##### Data extracts #####
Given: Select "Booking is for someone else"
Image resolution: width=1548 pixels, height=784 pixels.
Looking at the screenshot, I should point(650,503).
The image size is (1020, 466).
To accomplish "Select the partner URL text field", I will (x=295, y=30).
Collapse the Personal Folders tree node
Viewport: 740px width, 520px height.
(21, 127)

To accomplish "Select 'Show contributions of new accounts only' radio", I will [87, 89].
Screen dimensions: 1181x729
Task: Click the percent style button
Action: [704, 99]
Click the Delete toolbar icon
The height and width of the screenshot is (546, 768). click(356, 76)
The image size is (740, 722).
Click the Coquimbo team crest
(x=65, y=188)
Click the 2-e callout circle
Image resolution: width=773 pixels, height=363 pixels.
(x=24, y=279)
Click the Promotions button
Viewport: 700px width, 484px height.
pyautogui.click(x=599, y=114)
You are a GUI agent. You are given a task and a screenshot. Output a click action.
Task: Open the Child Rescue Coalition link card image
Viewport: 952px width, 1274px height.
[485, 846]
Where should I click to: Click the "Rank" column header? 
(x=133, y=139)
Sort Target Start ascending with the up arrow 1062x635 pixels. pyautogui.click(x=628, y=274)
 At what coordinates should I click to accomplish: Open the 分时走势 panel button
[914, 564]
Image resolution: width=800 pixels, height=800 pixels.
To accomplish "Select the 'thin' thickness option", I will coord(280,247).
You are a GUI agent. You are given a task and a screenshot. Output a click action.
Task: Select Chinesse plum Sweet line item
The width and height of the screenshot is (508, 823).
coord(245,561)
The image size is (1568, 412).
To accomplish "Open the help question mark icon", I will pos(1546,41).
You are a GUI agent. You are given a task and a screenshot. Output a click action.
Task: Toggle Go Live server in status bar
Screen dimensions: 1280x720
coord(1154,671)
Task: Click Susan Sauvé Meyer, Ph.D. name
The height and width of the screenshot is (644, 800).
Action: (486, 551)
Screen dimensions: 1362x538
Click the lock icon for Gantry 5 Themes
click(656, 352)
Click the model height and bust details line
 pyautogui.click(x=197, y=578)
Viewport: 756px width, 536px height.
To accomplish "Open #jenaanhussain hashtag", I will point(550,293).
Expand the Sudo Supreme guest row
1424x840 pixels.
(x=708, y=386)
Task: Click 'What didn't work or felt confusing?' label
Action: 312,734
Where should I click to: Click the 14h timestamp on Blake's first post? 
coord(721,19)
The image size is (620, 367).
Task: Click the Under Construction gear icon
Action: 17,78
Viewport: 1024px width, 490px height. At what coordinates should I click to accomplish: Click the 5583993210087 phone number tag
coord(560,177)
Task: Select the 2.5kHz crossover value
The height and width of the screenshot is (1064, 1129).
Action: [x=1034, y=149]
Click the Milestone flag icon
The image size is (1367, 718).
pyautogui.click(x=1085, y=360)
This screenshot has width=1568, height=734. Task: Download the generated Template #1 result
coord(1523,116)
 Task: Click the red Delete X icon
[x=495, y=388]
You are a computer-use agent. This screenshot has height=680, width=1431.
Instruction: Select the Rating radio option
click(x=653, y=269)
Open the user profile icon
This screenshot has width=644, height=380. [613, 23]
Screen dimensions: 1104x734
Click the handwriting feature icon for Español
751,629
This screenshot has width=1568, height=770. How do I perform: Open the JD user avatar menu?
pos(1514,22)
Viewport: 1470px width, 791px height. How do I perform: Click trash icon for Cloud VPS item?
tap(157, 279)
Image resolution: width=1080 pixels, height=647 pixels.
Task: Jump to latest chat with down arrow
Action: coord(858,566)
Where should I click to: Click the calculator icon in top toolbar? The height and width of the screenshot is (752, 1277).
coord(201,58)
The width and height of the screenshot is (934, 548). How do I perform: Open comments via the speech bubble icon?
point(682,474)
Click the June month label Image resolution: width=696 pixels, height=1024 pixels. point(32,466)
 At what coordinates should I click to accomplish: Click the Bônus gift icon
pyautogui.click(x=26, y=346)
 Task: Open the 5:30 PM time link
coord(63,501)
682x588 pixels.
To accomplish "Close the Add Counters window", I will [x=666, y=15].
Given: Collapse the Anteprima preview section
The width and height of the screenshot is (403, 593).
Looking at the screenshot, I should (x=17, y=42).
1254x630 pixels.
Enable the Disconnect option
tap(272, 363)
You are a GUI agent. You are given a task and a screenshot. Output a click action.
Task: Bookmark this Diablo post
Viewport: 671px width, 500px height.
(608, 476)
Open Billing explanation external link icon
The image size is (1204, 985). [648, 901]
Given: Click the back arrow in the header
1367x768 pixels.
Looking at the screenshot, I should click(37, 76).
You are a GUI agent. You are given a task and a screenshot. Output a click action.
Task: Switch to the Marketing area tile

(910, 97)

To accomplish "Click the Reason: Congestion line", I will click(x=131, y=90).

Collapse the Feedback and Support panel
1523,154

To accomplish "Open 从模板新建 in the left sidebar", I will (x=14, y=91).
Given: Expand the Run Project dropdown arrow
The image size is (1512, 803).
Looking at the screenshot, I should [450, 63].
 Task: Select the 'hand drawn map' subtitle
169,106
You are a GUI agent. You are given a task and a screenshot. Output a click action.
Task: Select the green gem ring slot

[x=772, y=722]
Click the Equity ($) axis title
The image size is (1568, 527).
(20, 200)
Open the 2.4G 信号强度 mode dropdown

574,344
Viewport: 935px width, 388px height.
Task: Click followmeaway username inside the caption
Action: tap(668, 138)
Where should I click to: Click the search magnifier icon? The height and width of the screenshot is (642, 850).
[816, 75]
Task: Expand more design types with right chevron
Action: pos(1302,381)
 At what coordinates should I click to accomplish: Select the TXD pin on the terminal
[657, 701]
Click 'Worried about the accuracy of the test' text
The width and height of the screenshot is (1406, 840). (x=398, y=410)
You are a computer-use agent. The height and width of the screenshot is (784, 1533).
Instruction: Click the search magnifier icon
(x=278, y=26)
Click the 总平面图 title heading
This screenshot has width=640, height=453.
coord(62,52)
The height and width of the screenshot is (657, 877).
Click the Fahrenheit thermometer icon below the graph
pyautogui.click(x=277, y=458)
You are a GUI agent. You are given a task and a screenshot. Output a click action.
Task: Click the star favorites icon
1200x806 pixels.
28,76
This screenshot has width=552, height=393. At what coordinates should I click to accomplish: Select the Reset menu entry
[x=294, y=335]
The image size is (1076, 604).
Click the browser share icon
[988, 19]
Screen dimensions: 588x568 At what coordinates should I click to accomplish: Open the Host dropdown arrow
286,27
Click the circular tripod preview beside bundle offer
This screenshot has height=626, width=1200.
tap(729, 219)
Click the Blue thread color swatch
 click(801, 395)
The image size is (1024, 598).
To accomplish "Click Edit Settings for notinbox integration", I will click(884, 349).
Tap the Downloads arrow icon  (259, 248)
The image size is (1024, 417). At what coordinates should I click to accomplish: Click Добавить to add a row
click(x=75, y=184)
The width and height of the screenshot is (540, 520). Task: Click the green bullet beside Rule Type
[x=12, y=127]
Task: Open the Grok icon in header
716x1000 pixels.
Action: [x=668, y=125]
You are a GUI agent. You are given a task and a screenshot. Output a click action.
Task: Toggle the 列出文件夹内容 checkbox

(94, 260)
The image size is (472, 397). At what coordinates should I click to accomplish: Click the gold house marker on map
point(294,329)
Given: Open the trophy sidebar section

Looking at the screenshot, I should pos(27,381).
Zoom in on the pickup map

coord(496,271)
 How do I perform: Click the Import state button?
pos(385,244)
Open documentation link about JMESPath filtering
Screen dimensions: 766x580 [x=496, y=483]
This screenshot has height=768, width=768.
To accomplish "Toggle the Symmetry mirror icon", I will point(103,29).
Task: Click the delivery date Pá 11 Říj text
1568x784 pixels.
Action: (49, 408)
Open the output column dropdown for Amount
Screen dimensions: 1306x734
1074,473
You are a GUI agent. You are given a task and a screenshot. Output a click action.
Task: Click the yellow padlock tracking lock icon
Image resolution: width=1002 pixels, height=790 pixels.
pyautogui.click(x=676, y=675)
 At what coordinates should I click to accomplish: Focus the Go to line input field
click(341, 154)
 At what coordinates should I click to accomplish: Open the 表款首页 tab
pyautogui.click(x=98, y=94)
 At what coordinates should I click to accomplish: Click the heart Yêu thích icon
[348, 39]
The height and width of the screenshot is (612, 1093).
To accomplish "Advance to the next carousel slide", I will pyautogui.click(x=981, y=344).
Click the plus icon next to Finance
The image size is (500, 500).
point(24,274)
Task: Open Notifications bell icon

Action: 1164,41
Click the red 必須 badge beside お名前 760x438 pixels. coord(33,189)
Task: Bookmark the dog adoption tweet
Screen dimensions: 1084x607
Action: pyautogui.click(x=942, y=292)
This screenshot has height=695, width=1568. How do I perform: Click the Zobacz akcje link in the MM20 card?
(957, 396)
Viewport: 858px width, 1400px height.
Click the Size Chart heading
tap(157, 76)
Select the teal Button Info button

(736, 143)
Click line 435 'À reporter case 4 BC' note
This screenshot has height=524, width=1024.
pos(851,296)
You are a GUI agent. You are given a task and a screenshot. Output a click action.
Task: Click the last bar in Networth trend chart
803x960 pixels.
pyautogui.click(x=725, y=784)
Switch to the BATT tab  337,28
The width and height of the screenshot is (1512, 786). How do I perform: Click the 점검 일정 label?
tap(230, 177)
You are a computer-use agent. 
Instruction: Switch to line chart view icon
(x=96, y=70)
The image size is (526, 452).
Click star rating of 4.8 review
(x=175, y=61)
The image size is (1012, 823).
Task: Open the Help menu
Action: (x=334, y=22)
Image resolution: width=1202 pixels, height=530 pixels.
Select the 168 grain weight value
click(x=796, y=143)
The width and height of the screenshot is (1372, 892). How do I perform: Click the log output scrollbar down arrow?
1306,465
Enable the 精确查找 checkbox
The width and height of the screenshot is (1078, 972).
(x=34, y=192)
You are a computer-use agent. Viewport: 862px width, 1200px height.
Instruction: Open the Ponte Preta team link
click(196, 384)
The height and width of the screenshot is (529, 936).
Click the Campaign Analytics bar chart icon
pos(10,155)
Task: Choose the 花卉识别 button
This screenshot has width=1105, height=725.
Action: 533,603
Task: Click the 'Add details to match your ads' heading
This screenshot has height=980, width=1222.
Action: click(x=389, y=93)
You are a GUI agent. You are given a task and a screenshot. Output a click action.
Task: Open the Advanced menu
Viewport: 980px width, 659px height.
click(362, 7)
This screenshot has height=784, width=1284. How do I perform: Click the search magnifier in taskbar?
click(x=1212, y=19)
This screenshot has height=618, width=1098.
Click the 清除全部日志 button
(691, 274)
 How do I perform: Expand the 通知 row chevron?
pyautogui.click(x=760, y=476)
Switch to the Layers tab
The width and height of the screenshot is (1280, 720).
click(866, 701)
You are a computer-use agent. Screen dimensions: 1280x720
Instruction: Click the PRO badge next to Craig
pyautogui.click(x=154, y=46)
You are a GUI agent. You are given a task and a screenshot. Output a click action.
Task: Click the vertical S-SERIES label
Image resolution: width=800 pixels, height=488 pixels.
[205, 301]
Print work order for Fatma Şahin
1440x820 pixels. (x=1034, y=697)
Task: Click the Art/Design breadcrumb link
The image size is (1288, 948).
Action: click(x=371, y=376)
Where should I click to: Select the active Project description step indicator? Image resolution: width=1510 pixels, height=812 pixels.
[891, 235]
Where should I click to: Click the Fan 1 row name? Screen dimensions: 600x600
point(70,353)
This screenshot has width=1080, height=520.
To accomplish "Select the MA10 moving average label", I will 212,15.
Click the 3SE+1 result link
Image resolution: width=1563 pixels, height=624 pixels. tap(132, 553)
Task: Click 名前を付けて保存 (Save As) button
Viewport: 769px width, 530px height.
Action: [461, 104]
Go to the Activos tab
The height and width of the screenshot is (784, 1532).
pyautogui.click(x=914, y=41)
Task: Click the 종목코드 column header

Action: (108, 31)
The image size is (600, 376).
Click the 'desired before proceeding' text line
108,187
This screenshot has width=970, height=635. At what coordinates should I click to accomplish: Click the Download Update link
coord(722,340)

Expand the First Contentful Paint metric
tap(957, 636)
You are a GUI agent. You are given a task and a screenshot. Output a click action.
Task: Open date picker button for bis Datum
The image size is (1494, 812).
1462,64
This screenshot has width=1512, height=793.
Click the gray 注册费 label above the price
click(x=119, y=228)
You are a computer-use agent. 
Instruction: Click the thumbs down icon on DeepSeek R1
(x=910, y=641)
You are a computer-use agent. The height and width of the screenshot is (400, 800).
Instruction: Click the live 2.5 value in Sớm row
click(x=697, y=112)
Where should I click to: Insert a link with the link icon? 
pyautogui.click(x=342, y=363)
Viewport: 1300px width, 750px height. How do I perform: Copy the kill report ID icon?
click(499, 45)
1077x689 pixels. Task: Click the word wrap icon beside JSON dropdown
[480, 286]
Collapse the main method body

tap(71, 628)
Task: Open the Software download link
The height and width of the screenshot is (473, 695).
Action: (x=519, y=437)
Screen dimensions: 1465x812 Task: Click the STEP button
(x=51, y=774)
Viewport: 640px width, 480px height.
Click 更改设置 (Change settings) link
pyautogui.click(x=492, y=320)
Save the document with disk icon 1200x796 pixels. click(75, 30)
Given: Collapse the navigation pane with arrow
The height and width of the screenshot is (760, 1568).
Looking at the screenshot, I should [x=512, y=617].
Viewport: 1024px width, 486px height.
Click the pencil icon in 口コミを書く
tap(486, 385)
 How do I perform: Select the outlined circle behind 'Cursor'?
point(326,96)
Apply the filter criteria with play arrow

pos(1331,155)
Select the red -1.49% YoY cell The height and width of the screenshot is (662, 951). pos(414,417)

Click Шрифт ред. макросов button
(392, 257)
#####
Look back at the data above. Transcribe exactly the lines starting at the line that contains "Switch to the BATT" and ending at the line that contains "The image size is (526, 452).".

Switch to the BATT tab  337,28
The width and height of the screenshot is (1512, 786). How do I perform: Click the 점검 일정 label?
tap(230, 177)
You are a computer-use agent. 
Instruction: Switch to line chart view icon
(x=96, y=70)
The image size is (526, 452).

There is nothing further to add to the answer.